*** Opening INPUT MATERIAL ***
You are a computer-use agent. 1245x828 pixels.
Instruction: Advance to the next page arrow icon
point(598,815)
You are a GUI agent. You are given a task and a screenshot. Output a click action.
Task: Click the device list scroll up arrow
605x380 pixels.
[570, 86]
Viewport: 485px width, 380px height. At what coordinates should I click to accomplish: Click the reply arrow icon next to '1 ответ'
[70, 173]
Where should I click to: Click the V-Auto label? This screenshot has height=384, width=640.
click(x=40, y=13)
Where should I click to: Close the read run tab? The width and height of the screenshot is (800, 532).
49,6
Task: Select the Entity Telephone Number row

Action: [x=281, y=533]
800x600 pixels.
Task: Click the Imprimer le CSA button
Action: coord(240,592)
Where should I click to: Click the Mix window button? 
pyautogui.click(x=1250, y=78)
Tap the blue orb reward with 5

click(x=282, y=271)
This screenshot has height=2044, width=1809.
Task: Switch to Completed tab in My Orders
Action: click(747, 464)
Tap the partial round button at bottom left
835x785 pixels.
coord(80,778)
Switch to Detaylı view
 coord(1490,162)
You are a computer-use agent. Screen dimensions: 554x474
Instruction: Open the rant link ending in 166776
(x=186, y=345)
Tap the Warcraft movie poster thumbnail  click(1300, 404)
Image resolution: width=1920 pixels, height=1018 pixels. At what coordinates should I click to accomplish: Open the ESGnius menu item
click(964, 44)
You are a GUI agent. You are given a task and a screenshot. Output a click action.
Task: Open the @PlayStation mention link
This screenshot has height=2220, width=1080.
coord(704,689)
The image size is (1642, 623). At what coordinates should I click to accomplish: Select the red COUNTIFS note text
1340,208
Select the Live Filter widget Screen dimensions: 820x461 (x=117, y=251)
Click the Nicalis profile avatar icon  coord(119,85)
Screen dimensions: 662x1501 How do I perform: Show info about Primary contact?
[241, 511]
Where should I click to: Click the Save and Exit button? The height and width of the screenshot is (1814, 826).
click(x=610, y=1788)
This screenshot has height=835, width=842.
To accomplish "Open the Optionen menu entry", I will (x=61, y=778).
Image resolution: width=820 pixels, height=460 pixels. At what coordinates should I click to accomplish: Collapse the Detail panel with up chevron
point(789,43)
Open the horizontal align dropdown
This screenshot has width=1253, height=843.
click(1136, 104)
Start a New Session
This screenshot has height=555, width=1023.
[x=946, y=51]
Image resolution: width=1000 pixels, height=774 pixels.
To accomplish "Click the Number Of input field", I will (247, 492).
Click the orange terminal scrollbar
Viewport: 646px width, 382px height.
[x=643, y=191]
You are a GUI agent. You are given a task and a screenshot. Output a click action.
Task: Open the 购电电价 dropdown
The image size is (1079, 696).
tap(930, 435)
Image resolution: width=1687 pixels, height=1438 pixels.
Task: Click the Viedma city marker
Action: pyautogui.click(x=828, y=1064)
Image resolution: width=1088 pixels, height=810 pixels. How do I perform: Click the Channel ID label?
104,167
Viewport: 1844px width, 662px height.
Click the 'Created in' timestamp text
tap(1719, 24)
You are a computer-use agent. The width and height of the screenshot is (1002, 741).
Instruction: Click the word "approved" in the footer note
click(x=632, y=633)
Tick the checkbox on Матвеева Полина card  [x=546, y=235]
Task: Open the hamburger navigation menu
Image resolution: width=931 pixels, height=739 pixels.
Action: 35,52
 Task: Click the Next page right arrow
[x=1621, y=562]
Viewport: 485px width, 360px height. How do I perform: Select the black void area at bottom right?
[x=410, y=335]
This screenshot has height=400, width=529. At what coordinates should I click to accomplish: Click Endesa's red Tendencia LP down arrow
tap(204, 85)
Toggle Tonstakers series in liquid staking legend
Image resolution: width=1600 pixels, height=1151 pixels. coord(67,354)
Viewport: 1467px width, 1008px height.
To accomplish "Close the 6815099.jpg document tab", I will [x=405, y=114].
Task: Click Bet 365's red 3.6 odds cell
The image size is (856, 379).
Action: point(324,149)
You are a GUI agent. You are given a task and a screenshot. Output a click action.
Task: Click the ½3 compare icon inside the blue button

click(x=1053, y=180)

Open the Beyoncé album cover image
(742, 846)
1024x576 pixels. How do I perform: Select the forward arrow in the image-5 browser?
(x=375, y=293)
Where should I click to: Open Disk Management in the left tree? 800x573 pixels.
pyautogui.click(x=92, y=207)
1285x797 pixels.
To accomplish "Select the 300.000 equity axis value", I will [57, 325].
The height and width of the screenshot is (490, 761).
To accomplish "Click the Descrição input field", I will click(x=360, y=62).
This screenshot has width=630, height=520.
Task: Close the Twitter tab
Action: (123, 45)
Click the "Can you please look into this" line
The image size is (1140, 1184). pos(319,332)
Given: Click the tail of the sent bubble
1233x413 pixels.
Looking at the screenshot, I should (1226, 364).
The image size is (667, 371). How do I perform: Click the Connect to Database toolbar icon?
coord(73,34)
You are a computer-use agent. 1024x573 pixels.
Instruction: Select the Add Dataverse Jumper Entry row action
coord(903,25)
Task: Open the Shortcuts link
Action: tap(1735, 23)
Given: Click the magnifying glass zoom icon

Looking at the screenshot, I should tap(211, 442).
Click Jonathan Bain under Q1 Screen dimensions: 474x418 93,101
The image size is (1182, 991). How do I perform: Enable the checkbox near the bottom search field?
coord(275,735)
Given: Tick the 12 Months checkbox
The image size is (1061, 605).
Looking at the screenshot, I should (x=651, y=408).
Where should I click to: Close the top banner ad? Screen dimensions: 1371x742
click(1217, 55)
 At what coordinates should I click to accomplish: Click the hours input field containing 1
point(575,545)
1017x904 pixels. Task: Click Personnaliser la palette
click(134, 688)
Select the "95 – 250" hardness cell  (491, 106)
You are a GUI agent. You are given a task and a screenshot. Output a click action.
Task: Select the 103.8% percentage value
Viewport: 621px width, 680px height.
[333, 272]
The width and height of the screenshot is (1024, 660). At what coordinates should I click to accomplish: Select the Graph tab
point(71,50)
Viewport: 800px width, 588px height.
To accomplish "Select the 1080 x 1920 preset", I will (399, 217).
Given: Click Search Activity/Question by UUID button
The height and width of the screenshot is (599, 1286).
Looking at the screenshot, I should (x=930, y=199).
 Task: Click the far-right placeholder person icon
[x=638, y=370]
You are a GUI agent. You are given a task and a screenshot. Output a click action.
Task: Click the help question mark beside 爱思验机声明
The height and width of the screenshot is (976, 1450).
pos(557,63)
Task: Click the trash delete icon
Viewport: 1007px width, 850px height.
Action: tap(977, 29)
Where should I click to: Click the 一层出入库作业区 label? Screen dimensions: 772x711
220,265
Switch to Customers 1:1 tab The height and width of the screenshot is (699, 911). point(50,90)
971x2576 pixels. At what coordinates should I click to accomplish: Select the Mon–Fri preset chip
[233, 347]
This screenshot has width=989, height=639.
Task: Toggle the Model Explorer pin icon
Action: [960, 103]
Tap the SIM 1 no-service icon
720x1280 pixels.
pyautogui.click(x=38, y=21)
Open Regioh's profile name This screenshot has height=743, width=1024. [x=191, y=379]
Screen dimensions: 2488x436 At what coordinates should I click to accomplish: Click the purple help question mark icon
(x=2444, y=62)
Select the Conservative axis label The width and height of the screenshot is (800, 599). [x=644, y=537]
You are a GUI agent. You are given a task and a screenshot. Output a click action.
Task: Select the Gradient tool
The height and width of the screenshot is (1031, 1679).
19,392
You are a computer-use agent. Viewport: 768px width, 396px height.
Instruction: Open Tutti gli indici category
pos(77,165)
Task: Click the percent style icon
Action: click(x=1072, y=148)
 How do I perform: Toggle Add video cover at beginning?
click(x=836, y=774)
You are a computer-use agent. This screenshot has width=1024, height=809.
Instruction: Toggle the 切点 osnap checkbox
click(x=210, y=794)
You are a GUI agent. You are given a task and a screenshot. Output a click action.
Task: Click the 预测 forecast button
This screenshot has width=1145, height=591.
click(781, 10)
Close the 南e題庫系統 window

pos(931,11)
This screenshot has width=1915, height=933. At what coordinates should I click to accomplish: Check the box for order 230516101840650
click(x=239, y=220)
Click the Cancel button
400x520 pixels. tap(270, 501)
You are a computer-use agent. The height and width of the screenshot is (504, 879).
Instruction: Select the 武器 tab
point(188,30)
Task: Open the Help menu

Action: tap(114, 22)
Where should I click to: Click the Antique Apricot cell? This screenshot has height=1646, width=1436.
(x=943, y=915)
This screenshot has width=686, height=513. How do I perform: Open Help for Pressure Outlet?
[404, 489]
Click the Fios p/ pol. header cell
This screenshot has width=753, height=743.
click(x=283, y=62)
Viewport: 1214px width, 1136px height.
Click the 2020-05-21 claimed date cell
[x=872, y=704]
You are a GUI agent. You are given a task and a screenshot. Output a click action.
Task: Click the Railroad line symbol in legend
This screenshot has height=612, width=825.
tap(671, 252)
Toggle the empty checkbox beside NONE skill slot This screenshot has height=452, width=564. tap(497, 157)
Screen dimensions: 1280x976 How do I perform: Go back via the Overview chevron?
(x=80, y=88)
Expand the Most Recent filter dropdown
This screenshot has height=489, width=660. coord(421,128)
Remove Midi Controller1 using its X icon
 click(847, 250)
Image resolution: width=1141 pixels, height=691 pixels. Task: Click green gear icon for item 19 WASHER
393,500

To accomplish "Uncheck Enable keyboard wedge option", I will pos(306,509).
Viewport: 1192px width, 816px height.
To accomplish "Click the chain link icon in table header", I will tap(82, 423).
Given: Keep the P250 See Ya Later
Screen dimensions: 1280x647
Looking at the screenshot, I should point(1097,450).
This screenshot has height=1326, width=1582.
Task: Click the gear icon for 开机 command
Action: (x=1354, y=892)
*** Closing INPUT MATERIAL ***
**WHAT NEEDS TO BE DONE:**
Reproduce, character for character, only the lines of the preceding data that start at the line with "720x1280 pixels." and end at the line with "You are a computer-use agent. Viewport: 768px", both included.

**RESPONSE:**
720x1280 pixels.
pyautogui.click(x=38, y=21)
Open Regioh's profile name This screenshot has height=743, width=1024. [x=191, y=379]
Screen dimensions: 2488x436 At what coordinates should I click to accomplish: Click the purple help question mark icon
(x=2444, y=62)
Select the Conservative axis label The width and height of the screenshot is (800, 599). [x=644, y=537]
You are a GUI agent. You are given a task and a screenshot. Output a click action.
Task: Select the Gradient tool
The height and width of the screenshot is (1031, 1679).
19,392
You are a computer-use agent. Viewport: 768px width, 396px height.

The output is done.